**Your task:** Filter the data for "will" and copy matching lines.

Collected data
<<<<

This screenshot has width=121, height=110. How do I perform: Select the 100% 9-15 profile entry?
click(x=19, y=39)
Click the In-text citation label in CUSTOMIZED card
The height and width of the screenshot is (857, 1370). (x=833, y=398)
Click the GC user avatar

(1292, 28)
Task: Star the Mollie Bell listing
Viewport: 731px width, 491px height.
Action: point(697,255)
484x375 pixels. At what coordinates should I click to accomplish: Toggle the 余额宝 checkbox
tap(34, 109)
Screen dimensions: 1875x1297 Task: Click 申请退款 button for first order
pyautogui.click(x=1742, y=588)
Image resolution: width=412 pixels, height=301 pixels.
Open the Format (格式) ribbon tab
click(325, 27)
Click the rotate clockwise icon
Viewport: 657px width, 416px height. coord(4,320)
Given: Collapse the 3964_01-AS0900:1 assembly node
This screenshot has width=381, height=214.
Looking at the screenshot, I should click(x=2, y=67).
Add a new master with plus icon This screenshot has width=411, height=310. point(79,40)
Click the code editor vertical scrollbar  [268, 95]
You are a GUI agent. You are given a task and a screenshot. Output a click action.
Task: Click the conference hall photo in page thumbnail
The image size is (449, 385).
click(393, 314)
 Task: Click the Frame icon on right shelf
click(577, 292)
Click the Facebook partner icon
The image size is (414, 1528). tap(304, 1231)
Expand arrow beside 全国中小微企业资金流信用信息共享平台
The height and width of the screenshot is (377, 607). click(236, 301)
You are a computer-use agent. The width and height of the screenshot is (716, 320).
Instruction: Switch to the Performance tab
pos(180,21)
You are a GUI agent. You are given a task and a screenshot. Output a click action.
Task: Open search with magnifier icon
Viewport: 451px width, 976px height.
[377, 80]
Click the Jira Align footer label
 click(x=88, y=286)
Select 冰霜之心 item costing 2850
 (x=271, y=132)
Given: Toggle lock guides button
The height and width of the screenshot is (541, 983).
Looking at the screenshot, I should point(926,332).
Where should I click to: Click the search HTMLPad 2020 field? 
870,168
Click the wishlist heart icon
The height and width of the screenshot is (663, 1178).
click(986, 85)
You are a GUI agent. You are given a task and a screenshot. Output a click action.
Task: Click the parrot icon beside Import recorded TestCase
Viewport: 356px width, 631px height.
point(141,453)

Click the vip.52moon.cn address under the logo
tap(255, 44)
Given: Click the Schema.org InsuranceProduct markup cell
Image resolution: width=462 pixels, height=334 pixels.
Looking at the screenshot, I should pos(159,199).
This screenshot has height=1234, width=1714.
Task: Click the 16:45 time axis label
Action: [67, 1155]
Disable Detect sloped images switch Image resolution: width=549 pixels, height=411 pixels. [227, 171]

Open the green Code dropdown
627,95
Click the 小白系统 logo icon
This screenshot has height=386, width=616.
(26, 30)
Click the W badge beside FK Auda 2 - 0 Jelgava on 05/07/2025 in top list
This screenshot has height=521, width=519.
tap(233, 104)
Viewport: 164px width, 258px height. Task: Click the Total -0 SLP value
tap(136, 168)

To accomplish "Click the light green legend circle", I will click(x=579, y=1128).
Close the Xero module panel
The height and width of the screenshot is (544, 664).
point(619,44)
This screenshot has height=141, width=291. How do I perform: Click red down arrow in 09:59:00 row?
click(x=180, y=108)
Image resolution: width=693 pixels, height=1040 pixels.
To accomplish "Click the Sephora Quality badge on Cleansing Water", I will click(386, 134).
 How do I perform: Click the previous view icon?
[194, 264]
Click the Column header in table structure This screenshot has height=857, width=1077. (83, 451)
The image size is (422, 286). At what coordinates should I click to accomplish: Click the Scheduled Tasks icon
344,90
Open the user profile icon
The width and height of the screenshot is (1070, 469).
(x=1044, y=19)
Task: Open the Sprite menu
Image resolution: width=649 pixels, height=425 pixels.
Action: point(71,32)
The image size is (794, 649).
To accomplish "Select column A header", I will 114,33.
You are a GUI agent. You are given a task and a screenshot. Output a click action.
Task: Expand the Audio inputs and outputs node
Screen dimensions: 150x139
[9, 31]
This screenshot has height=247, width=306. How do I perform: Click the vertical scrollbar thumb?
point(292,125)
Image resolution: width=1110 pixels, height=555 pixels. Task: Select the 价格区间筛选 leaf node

>>>>

**Solution below:**
To accomplish "Click the light green legend circle", I will click(x=579, y=1128).
To accomplish "Click the Sephora Quality badge on Cleansing Water", I will click(386, 134).
To accomplish "Select column A header", I will 114,33.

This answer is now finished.